La contribution des migrants « remise en cause » par des « politiques de repli »
En dépit de leur important apport au niveau économique, social et même politico-culturel, les migrants font face à de multiples formes de violence, de discrimination et de préjugés dans les sociétés d’accueil, où « de nombreux gouvernements présentent ce groupe de population comme un fardeau pour des économies convalescentes ou les systèmes de protection sociale », souligne l’OIM dans un message publié à l’occasion de la Journée Internationale des Migrants, le 18 décembre dernier.
« La contribution positive des migrants à la société (d’accueil) est remise en cause par des mesures à courte vue prises par de nombreux gouvernements », dénonce l’organisme international qui invite les gouvernements à adopter « un scénario d’ouverture » au lieu d’une « politique de repli ».
« La politique de repli consiste à maintenir un statu quo fondé sur les stéréotypes, la peur et l’opportunisme politique », précise l’OIM, ajoutant que cette politique « est caractérisée par des restrictions à l’immigration et par un dialogue indigent sur la migration à l’échelle nationale, régionale et internationale ».
Euphémisme pour « mesures migratoires dures, inhumaines et attentatoires aux droits humains et à la dignité des migrants », la politique de repli a atteint sa vitesse de croisière dans le monde avec la très conversée Loi d’Arizona qui criminalise l’immigration irrégulière, « en enjoignant aux policiers d’ « enquêter sur le statut d’immigré de toute personne en état d’arrestation ou en garde à vue s’ils soupçonnent cette personne d’être un sans-papiers ».
Tout un spectre d’attitudes et d’actes de discrimination et de violence contre les migrants
La politique de repli se manifeste non seulement dans les législations nationales, mais aussi à travers tout un spectre d’attitudes ou d’actes de discrimination et de xénophobie contre les migrants.

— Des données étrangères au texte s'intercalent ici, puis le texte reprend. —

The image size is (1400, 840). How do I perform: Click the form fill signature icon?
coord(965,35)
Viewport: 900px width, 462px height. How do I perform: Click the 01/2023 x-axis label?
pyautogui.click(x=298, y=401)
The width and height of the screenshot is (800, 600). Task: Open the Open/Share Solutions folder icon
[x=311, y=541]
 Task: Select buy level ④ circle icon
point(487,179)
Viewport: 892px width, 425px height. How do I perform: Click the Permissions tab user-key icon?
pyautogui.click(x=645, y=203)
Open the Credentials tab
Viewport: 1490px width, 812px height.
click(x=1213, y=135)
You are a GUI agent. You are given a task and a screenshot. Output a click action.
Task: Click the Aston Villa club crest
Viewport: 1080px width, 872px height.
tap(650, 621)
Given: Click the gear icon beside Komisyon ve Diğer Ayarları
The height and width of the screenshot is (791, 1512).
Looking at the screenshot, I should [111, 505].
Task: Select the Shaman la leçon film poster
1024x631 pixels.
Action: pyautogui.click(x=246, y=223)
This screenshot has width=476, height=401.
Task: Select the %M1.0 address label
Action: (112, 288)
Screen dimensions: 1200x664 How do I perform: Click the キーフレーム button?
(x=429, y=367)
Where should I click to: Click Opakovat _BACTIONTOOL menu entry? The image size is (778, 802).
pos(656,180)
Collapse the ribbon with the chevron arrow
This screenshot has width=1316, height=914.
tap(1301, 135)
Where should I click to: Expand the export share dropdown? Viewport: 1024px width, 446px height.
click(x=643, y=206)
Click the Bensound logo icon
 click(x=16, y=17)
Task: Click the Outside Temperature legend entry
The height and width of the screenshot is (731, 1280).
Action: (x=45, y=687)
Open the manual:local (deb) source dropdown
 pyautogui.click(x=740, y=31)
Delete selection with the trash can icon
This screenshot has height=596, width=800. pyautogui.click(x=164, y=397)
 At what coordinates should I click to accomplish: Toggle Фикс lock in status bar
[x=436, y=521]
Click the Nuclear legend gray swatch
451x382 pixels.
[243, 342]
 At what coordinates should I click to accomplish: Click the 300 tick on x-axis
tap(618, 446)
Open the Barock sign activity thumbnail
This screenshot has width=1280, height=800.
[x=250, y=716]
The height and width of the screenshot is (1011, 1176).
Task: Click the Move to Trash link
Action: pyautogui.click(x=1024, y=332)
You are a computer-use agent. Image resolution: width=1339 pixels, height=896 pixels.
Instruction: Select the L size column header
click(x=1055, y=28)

« Les migrants en Europe, aux États-Unis d’Amérique et dans plusieurs autres régions du monde sont victimes des pires formes de discrimination raciale et de xénophobie », a déclaré le premier novembre 2010 le Rapporteur spécial sur les formes contemporaines de racisme, de discrimination raciale, la xénophobie et l’intolérance, Githu Muigai, à l’occasion d’une conférence de presse au siège de l’Onu à New York.
« Qu’il s’agisse de membres d’une minorité ethnique attaqués ou tués dans un conflit, d’individus soumis à des interpellations, des fouilles, des interrogatoires ou des arrestations en raison de leurs croyances religieuses ou de leur appartenance ethnique, de migrants, de réfugiés ou de demandeurs d’asile qui font face à de la discrimination quotidienne à cause de leur statut, ou de joueurs de football insultés pour leur couleur de peau, tous ces cas confirment, malheureusement, la véracité de ma déclaration », a expliqué l’avocat kényan.
Ces formes de violence et de discrimination contre les migrants dans les sociétés d’accueil et parfois de transit prennent parfois une tournure dramatique, quand elles s’associent à la délinquance organisée (trafic de drogue, d’armes…), surtout dans les frontières.
Au cours de l’année 2010, le cas le plus emblématique est celui de 74 migrants provenant de plusieurs pays, principalement de l’Amérique Centrale, du Brésil et de l’Équateur, qui ont été vilement assassinés à la frontière mexicaine par le cartel dénommé « Los Zetas ». Les cadavres de ces migrants, qui tentaient d’entrer de manière irrégulière aux États-Unis d’Amérique, ont été trouvés le 24 août 2010 dans une exploitation agricole (hacienda, en espagnol) située non loin de l’État de Tamaulipas, au Mexique.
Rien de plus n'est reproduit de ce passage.